The 3/4 day workshop will begin with a 15-minute introduction that outlines the open research questions related to extending natural behavior to robotic forms. Throughout the day, the presentations will be linked to these questions through Q&A sessions, connecting the various topics of this workshop. The workshop brings together presentations from industry leaders and researchers from top institutions and academia.

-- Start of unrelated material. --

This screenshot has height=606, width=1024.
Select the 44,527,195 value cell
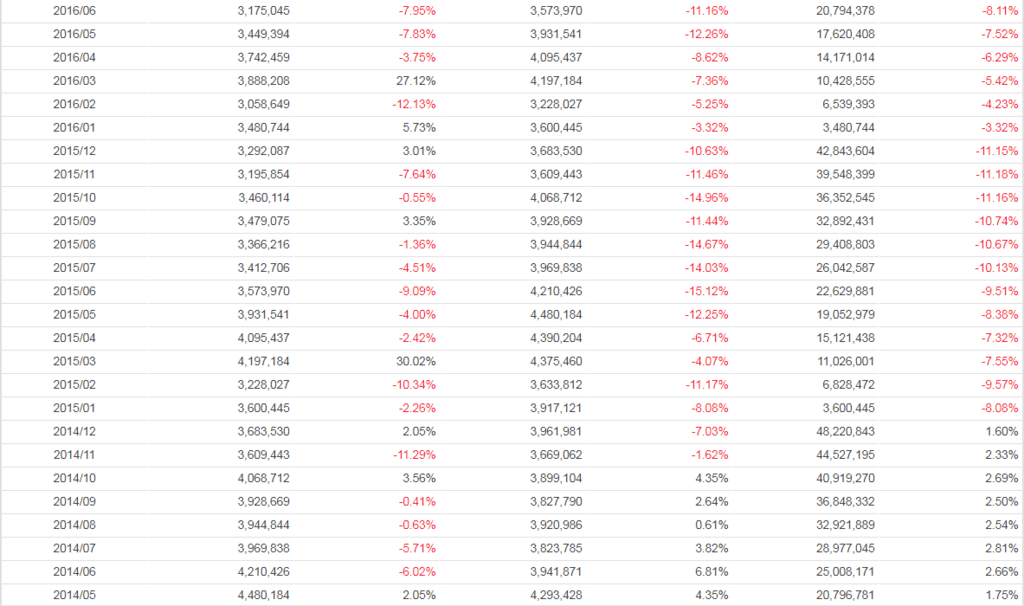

The presentations are divided into two sessions of 2 and 3 speakers. Each presentation is scheduled within a 35-minute time slot, followed by a 10-minute Q&A. This format will allow for rich interaction with the audience. Furthermore, inviting speakers from both industry and academia will promote the exchange of ideas and enhance the influence of scientific advances across various technical domains. Finally, the last 45 minutes of the workshop will be dedicated to a panel discussion summarizing the key points that emerged during the day. The tentative schedule is as follows:

Time Content
10:30 – 10:45 Welcome & Introduction
10:45 – 11:30 Talk 1: Naureen Mahmood
11:30 – 12:15 Talk 2: Xue Bin (Jason) Peng
12:15 – 14:00 Lunch Break
14:00 – 14:45 Talk 3: Yuting Ye
14:45 – 15:30 Talk 4: Moritz Bächer
15:30 – 16:15 Talk 5: Michiel Van de Panne
16:15 – 16:30 Buffer Time
16:30 – 17:15 Panel Discussion

Speakers

Naureen Mahmood
Naureen Mahmood is the CEO and co-founder of Meshcapade, an award-winning tech start-up based in Europe’s largest AI ecosystem: Cyber Valley. Mahmood received her B.Sc. from Lahore University of Management Sciences, Pakistan in 2006. She received a Fullbright Scholarship for her graduate studies, she completed her M.Sc. at Texas A&M’s Visualization Department in 2011. From 2012 to 2018 she worked at the Max Planck Institute for Intelligent Systems in Tübingen, where she has been a key author of several academic publications in computer graphics, machine learning and computer vision.

Xue Bin (Jason) Peng
Jason is an Assistant Professor in the School of Computing Science at SFU, and a part-time Research Scientist at NVIDIA. He received a PhD at UC Berkeley, and an MSc and BSc at UBC. His work leverages machine learning to develop motor control models that enable simulated agents and real-world robots to reproduce the agile and versatile motor skills exhibited by humans and other animals.

Yuting Ye
Yuting Ye is a research director at Meta Reality Labs Research, with the goal of creating intuitive tools that empower everyday users to express themselves through 3D animation and storytelling. Her current work focuses on character animation and control for embodied avatars in the Metaverse, including full body tracking in VR and motion retargeting to stylized and fantastical avatars. Before joining Meta, Yuting worked at Industrial Light & Magic (ILM), where she contributed to several award-winning software systems and blockbuster movies, such as Star Wars, Transformers, and the Avengers series. Before ILM, she earned a PhD in computer science from Georgia Tech.

Moritz Bächer
Moritz Bächer is the Lab Director of Disney’s Zurich-based robotics team, where he leads a strategic program focusing on the development of novel model- and learning-based tools for the design and control of believable robotic characters. His core expertise is the optimal design and control of both soft and rigid systems, using a combination of differentiable simulation and reinforcement learning. Prior to joining Disney, Moritz received his Ph.D. from the Harvard School of Engineering and Applied Sciences and his master’s degree from ETH Zurich.

Michiel van de Panne
Michiel van de Panne is a Professor in Computer Science at UBC, with interests in deep reinforcement learning, physics-based models of human and animal movement, robotics, and control. Together with his students and collaborators, his work has seen use in film, games, and humanoid robotics. He helped co-found the ACM/Eurographics Symposium on Computer Animation and currently serves as Deputy Director of CAIDA, which is UBC’s main AI organization.